Task brief | Output the lines of the records below exactly as they appear, from the line containing "The height and width of the screenshot is (289, 536)." through the line containing "This screenshot has width=574, height=323.", with both of those lines included.

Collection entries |
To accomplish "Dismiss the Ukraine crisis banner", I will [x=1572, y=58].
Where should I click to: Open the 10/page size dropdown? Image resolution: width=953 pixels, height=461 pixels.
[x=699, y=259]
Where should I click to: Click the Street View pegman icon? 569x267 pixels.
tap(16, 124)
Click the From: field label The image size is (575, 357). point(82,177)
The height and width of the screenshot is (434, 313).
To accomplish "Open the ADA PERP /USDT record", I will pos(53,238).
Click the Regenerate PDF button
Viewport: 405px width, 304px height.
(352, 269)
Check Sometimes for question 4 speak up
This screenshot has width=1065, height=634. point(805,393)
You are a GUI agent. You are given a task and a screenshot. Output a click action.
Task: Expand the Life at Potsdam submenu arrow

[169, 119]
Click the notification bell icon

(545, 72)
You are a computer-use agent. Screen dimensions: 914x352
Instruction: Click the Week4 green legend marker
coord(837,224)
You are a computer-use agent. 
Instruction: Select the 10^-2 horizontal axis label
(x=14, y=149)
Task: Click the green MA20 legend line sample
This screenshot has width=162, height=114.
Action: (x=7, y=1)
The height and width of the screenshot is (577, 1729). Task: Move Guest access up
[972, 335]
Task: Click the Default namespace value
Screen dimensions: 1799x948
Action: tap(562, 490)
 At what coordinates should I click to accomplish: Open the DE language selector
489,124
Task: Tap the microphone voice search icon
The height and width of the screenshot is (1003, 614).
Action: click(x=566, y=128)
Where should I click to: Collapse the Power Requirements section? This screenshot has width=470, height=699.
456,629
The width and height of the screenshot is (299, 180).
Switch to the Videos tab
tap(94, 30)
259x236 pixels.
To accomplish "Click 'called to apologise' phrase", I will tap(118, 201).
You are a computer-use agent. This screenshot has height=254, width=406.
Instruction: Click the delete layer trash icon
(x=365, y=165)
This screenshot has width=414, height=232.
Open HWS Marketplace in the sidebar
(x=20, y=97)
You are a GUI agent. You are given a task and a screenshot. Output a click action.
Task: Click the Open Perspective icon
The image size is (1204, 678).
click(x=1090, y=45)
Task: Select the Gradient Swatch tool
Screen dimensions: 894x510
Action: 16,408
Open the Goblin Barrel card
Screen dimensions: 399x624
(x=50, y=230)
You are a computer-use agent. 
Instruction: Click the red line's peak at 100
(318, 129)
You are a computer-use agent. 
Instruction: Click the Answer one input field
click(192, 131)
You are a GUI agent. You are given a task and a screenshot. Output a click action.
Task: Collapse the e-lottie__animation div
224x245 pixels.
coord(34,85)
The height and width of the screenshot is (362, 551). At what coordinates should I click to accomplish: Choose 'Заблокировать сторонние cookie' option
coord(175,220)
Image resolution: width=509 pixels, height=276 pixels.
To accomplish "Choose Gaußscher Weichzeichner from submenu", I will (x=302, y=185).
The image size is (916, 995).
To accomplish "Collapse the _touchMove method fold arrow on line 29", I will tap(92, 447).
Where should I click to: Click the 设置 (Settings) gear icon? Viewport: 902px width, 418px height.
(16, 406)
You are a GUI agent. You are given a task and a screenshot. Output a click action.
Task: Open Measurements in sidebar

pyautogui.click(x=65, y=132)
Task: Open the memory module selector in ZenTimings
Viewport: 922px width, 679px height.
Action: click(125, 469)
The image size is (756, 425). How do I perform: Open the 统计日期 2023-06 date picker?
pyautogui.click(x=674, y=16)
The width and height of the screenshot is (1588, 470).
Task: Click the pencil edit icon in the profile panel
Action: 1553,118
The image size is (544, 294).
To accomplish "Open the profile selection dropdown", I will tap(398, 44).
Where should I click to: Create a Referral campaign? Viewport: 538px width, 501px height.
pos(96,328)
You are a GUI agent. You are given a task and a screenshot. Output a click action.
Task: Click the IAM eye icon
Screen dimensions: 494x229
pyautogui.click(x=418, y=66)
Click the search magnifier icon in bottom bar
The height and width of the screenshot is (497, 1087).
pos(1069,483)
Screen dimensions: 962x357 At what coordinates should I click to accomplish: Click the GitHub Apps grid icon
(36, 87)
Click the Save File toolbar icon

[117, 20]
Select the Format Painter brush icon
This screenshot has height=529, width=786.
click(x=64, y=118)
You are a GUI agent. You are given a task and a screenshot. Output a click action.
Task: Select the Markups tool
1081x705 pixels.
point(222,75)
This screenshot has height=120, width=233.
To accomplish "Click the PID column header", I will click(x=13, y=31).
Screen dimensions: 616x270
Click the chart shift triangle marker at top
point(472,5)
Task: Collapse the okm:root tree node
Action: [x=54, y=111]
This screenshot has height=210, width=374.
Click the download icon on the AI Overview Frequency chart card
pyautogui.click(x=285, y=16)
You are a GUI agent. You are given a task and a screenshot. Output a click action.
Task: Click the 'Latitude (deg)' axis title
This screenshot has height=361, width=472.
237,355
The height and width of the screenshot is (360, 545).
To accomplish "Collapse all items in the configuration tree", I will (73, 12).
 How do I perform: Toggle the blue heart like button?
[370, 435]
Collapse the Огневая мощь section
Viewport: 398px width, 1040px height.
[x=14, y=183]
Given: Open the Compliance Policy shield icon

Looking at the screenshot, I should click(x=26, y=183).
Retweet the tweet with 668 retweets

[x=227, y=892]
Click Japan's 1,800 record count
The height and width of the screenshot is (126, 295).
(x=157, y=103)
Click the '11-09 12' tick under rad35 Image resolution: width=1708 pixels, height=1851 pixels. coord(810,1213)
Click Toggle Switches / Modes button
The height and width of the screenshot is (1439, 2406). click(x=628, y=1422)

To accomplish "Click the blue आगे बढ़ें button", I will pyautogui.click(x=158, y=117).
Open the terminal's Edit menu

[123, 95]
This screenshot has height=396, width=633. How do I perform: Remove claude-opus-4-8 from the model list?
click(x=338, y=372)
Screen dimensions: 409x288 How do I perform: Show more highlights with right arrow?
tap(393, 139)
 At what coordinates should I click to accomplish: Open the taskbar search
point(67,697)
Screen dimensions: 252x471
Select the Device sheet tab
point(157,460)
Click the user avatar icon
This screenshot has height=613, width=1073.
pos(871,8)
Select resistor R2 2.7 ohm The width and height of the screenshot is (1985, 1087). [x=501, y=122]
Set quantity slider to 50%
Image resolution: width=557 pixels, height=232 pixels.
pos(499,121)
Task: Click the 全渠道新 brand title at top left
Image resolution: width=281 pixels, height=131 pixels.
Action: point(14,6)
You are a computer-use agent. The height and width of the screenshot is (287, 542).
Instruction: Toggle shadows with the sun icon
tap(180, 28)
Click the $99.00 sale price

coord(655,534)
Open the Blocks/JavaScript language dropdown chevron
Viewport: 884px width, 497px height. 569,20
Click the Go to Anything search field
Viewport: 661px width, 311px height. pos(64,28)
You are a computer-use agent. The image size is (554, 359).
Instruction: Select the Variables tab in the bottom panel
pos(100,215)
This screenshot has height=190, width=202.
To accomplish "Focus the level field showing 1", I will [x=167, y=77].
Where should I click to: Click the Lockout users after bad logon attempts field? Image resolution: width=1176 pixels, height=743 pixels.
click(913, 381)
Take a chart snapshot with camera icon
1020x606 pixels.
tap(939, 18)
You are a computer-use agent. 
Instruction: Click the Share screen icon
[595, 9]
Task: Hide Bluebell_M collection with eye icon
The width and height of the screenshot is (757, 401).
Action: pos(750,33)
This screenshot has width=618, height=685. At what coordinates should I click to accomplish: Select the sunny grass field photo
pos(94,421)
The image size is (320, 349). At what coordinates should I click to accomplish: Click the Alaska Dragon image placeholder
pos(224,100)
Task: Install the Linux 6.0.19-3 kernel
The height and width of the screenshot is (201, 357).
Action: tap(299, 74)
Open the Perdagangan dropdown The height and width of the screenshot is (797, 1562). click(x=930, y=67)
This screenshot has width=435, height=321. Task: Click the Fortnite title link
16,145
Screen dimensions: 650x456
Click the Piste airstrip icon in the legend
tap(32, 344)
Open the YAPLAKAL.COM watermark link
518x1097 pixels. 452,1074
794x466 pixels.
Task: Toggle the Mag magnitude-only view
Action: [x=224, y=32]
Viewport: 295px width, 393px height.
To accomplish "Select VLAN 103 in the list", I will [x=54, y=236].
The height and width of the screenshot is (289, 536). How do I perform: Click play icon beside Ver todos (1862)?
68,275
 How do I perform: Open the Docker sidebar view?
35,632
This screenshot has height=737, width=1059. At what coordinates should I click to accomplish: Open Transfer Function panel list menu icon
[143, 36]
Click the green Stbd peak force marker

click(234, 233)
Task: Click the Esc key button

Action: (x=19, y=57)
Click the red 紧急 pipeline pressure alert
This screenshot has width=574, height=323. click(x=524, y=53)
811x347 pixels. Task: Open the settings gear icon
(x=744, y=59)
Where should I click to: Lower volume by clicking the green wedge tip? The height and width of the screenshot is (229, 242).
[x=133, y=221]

Full output |
The height and width of the screenshot is (289, 536). How do I perform: Click play icon beside Ver todos (1862)?
68,275
 How do I perform: Open the Docker sidebar view?
35,632
This screenshot has height=737, width=1059. At what coordinates should I click to accomplish: Open Transfer Function panel list menu icon
[143, 36]
Click the green Stbd peak force marker

click(234, 233)
Task: Click the Esc key button

Action: (x=19, y=57)
Click the red 紧急 pipeline pressure alert
This screenshot has width=574, height=323. click(x=524, y=53)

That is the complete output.